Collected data
------------
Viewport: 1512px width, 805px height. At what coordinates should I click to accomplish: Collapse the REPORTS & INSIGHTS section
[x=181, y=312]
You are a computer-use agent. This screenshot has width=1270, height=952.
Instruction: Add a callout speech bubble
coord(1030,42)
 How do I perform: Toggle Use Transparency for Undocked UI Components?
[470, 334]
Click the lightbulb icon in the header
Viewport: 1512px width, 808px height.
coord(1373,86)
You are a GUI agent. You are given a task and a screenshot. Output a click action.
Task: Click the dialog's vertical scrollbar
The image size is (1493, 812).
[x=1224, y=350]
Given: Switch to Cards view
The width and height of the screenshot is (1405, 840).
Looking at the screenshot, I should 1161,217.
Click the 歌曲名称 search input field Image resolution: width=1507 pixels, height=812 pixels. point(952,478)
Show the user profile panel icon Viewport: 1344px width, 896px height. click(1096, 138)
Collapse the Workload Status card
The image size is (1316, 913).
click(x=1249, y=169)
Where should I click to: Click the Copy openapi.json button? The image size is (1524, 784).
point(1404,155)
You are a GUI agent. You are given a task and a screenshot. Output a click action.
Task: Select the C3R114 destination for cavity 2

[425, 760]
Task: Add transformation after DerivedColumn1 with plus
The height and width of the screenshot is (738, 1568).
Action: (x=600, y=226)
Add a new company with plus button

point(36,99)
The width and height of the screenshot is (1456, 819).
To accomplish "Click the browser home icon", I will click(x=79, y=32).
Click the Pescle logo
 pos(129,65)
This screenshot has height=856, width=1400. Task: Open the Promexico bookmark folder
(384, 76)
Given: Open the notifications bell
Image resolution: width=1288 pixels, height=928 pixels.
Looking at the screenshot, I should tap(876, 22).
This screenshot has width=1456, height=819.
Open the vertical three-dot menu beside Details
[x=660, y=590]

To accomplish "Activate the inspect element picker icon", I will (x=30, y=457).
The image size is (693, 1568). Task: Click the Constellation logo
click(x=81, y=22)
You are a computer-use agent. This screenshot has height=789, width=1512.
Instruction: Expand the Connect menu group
------------
__Try it__. Each entry needs to be copied out exactly.

__Problem solution__.
Viewport: 1512px width, 805px height. At what coordinates should I click to accomplish: Collapse the REPORTS & INSIGHTS section
[x=181, y=312]
You are a computer-use agent. This screenshot has width=1270, height=952.
Instruction: Add a callout speech bubble
coord(1030,42)
 How do I perform: Toggle Use Transparency for Undocked UI Components?
[470, 334]
Click the lightbulb icon in the header
Viewport: 1512px width, 808px height.
coord(1373,86)
You are a GUI agent. You are given a task and a screenshot. Output a click action.
Task: Click the dialog's vertical scrollbar
The image size is (1493, 812).
[x=1224, y=350]
Given: Switch to Cards view
The width and height of the screenshot is (1405, 840).
Looking at the screenshot, I should 1161,217.
Click the 歌曲名称 search input field Image resolution: width=1507 pixels, height=812 pixels. point(952,478)
Show the user profile panel icon Viewport: 1344px width, 896px height. click(1096, 138)
Collapse the Workload Status card
The image size is (1316, 913).
click(x=1249, y=169)
Where should I click to: Click the Copy openapi.json button? The image size is (1524, 784).
point(1404,155)
You are a GUI agent. You are given a task and a screenshot. Output a click action.
Task: Select the C3R114 destination for cavity 2

[425, 760]
Task: Add transformation after DerivedColumn1 with plus
The height and width of the screenshot is (738, 1568).
Action: (x=600, y=226)
Add a new company with plus button

point(36,99)
The width and height of the screenshot is (1456, 819).
To accomplish "Click the browser home icon", I will click(x=79, y=32).
Click the Pescle logo
 pos(129,65)
This screenshot has height=856, width=1400. Task: Open the Promexico bookmark folder
(384, 76)
Given: Open the notifications bell
Image resolution: width=1288 pixels, height=928 pixels.
Looking at the screenshot, I should tap(876, 22).
This screenshot has width=1456, height=819.
Open the vertical three-dot menu beside Details
[x=660, y=590]

To accomplish "Activate the inspect element picker icon", I will (x=30, y=457).
The image size is (693, 1568). Task: Click the Constellation logo
click(x=81, y=22)
You are a computer-use agent. This screenshot has height=789, width=1512.
Instruction: Expand the Connect menu group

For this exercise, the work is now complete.